Just to let you know that postdoc Susanne Bauer in our ‘Biomedicine on Display’ research group has published a new paper on data mining in epidemiology.
“Mining data, gathering variables and recombining information: the flexible architecture of epidemiological studies” is available in the December issue of the journal Studies in History and Philosophy of Science Part C: Studies in History and Philosophy of Biological and Biomedical Sciences, vol. 39 (4): 415-428 (2008).

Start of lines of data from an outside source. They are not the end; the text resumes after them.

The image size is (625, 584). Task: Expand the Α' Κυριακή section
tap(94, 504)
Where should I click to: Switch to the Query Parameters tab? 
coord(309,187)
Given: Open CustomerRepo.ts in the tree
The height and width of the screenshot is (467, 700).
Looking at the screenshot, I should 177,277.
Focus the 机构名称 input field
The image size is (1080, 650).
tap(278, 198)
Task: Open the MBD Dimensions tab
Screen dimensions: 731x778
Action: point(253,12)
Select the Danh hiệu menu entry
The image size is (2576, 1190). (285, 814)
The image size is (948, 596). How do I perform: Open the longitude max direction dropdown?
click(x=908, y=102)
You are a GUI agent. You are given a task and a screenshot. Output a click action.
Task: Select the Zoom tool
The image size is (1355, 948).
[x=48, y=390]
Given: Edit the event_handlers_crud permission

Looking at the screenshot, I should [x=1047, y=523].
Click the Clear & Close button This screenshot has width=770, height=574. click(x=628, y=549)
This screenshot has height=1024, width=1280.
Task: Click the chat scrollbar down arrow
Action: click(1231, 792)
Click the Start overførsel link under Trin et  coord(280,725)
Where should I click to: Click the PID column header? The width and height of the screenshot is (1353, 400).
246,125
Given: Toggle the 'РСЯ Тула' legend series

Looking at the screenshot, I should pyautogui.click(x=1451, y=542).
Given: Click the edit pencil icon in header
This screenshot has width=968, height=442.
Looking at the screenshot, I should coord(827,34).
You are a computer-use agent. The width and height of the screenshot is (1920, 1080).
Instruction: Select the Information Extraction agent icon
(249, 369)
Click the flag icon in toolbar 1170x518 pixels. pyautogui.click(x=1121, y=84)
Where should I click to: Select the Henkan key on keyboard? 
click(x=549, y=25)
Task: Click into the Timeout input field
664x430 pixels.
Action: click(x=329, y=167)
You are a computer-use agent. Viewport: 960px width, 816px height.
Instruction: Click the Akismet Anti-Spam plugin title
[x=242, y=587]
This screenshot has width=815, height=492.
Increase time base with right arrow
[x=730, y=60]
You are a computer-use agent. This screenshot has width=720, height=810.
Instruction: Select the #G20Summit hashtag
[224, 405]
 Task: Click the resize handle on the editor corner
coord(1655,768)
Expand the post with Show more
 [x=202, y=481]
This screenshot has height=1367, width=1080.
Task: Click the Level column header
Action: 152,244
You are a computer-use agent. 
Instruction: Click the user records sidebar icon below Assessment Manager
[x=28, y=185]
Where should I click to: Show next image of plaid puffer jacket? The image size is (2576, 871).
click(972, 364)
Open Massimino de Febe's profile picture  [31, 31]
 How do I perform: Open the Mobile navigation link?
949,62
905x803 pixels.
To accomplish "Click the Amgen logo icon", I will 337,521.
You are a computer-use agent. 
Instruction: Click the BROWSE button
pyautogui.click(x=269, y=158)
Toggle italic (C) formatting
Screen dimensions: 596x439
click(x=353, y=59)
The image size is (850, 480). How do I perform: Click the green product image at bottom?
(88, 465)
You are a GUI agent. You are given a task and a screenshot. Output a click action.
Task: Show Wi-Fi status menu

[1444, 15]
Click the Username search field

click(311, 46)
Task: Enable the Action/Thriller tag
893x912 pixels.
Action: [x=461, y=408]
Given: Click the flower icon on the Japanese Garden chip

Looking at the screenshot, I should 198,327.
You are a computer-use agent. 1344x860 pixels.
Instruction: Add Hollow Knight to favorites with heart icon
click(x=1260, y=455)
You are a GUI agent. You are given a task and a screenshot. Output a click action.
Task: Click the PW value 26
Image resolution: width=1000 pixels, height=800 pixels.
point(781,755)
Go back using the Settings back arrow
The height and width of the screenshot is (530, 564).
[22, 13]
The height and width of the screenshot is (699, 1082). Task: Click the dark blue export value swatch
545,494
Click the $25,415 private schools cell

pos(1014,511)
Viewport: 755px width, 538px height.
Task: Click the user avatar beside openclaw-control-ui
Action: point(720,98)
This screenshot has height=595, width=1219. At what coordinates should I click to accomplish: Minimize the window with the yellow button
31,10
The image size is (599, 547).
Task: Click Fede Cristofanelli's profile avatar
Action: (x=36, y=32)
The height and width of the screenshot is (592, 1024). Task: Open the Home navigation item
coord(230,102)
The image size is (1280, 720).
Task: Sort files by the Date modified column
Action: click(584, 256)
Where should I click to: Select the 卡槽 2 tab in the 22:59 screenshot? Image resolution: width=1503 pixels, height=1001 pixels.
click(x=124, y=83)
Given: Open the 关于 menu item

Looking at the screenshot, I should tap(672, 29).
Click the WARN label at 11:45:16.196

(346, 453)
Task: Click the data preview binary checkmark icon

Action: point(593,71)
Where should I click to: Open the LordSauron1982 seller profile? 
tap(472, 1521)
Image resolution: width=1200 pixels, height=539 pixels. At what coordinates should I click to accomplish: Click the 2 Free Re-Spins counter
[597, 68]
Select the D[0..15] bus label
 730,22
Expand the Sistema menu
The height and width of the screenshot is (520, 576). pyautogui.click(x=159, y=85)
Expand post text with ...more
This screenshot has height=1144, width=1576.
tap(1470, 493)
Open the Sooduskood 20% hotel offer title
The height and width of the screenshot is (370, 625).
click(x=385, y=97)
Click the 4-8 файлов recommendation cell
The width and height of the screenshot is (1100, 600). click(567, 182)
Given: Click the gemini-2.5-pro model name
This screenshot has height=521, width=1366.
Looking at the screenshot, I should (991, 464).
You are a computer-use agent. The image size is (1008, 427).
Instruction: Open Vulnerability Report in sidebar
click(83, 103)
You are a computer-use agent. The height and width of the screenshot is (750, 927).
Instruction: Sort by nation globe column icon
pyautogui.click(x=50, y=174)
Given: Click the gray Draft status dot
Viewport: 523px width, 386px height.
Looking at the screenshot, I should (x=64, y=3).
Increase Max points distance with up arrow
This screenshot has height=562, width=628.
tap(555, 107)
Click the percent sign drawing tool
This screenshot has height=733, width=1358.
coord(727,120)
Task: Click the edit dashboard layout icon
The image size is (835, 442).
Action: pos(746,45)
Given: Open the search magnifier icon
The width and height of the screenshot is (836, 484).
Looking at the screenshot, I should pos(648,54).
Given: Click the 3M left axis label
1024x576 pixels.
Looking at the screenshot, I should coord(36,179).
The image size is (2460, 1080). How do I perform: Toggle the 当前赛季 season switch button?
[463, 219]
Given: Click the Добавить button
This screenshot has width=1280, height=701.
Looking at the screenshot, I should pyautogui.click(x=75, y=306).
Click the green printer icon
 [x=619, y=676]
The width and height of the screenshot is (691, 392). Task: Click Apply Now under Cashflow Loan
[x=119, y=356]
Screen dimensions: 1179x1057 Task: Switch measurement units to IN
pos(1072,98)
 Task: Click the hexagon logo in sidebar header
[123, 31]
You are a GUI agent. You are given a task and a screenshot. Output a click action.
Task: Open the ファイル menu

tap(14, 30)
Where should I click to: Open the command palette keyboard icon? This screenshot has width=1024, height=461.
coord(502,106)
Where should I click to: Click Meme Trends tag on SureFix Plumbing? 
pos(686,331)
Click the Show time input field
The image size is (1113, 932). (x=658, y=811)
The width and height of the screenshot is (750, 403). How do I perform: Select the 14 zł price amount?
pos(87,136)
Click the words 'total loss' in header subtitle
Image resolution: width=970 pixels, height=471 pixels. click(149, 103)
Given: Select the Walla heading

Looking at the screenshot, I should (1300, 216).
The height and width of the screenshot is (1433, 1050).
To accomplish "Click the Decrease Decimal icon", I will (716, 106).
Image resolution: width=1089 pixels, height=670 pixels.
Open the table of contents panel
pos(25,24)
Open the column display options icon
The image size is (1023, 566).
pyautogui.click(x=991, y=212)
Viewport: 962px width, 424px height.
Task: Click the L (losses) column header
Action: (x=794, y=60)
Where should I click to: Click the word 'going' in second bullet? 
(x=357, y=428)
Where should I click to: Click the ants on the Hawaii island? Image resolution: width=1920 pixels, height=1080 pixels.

Here’s the opening paragraph of the conclusion:
This paper has approached epidemiology as a practice of collecting and traced selected data trajectories of a large-scale cohort study. The analysis of two re-assemblages of data from the Østerbro study—in aetiological studies of breast cancer—has exposed the role of data mining and record linkage in stabilising biomedical knowledge at a population level. Various data strategies of epidemiological research practice can be described: active gathering of new variables and samples in a defined study design is key to large-scale prospective follow-up studies. Mining data from registries refers to the deployment of already existing data—data recorded in other contexts but used for epidemiological research—such as routine data, for example social statistics, cause of death data, or, in the case of the Nordic countries, data from central population registries. Recombining information entails a re-assemblage of data into novel constellations, which re-evaluate determinants and outcomes based on molecular techniques. In these re-arrangements, data travel over time, across levels and context of investigation, whilst they continue to carry on contextual categories.